▸ What to work on
An identical transcription of the records is required.

▸ Source information
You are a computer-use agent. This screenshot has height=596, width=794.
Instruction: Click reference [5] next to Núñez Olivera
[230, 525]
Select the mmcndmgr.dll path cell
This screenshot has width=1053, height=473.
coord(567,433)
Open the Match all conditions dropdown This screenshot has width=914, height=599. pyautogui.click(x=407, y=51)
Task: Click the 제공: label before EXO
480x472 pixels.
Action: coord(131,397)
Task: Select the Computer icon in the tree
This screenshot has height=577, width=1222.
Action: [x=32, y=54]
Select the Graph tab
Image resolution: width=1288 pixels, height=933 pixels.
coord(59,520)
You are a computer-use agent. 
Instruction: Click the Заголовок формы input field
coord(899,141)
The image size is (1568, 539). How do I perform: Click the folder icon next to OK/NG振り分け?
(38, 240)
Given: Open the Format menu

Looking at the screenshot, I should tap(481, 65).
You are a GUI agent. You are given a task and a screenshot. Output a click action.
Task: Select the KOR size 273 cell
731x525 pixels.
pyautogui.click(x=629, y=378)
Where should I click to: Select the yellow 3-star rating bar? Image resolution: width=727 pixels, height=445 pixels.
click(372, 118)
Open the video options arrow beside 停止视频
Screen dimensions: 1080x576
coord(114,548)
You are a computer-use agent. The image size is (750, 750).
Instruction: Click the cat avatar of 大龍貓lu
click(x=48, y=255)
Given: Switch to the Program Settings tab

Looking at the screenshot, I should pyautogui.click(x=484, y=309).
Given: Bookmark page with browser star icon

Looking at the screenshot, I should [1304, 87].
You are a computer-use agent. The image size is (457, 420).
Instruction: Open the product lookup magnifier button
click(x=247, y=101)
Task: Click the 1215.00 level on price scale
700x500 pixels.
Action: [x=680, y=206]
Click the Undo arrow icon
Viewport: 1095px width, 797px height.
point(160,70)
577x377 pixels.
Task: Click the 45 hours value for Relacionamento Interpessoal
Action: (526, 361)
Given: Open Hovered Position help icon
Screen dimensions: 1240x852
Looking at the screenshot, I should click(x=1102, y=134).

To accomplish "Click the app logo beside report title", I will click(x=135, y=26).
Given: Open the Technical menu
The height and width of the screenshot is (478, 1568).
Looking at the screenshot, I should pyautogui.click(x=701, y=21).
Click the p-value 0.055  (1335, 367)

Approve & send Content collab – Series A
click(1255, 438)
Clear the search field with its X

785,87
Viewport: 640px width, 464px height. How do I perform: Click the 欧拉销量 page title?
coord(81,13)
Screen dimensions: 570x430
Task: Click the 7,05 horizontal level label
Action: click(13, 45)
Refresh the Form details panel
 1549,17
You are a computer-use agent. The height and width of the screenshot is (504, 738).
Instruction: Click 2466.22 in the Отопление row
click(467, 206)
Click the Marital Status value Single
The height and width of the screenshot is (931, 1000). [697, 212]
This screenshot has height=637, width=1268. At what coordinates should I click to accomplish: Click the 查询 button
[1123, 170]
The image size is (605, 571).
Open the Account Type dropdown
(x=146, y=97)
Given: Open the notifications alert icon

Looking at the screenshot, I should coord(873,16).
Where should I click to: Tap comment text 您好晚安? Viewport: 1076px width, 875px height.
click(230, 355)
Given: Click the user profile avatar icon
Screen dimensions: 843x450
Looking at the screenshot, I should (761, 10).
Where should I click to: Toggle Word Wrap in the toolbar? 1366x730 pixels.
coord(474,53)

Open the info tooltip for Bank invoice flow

▸ Answer section
You are a computer-use agent. This screenshot has height=596, width=794.
Instruction: Click reference [5] next to Núñez Olivera
[230, 525]
Select the mmcndmgr.dll path cell
This screenshot has width=1053, height=473.
coord(567,433)
Open the Match all conditions dropdown This screenshot has width=914, height=599. pyautogui.click(x=407, y=51)
Task: Click the 제공: label before EXO
480x472 pixels.
Action: coord(131,397)
Task: Select the Computer icon in the tree
This screenshot has height=577, width=1222.
Action: [x=32, y=54]
Select the Graph tab
Image resolution: width=1288 pixels, height=933 pixels.
coord(59,520)
You are a computer-use agent. 
Instruction: Click the Заголовок формы input field
coord(899,141)
The image size is (1568, 539). How do I perform: Click the folder icon next to OK/NG振り分け?
(38, 240)
Given: Open the Format menu

Looking at the screenshot, I should tap(481, 65).
You are a GUI agent. You are given a task and a screenshot. Output a click action.
Task: Select the KOR size 273 cell
731x525 pixels.
pyautogui.click(x=629, y=378)
Where should I click to: Select the yellow 3-star rating bar? Image resolution: width=727 pixels, height=445 pixels.
click(372, 118)
Open the video options arrow beside 停止视频
Screen dimensions: 1080x576
coord(114,548)
You are a computer-use agent. The image size is (750, 750).
Instruction: Click the cat avatar of 大龍貓lu
click(x=48, y=255)
Given: Switch to the Program Settings tab

Looking at the screenshot, I should pyautogui.click(x=484, y=309).
Given: Bookmark page with browser star icon

Looking at the screenshot, I should [1304, 87].
You are a computer-use agent. The image size is (457, 420).
Instruction: Open the product lookup magnifier button
click(x=247, y=101)
Task: Click the 1215.00 level on price scale
700x500 pixels.
Action: [x=680, y=206]
Click the Undo arrow icon
Viewport: 1095px width, 797px height.
point(160,70)
577x377 pixels.
Task: Click the 45 hours value for Relacionamento Interpessoal
Action: (526, 361)
Given: Open Hovered Position help icon
Screen dimensions: 1240x852
Looking at the screenshot, I should click(x=1102, y=134).

To accomplish "Click the app logo beside report title", I will click(x=135, y=26).
Given: Open the Technical menu
The height and width of the screenshot is (478, 1568).
Looking at the screenshot, I should pyautogui.click(x=701, y=21).
Click the p-value 0.055  (1335, 367)

Approve & send Content collab – Series A
click(1255, 438)
Clear the search field with its X

785,87
Viewport: 640px width, 464px height. How do I perform: Click the 欧拉销量 page title?
coord(81,13)
Screen dimensions: 570x430
Task: Click the 7,05 horizontal level label
Action: click(13, 45)
Refresh the Form details panel
 1549,17
You are a computer-use agent. The height and width of the screenshot is (504, 738).
Instruction: Click 2466.22 in the Отопление row
click(467, 206)
Click the Marital Status value Single
The height and width of the screenshot is (931, 1000). [697, 212]
This screenshot has height=637, width=1268. At what coordinates should I click to accomplish: Click the 查询 button
[1123, 170]
The image size is (605, 571).
Open the Account Type dropdown
(x=146, y=97)
Given: Open the notifications alert icon

Looking at the screenshot, I should coord(873,16).
Where should I click to: Tap comment text 您好晚安? Viewport: 1076px width, 875px height.
click(230, 355)
Given: Click the user profile avatar icon
Screen dimensions: 843x450
Looking at the screenshot, I should (761, 10).
Where should I click to: Toggle Word Wrap in the toolbar? 1366x730 pixels.
coord(474,53)

Open the info tooltip for Bank invoice flow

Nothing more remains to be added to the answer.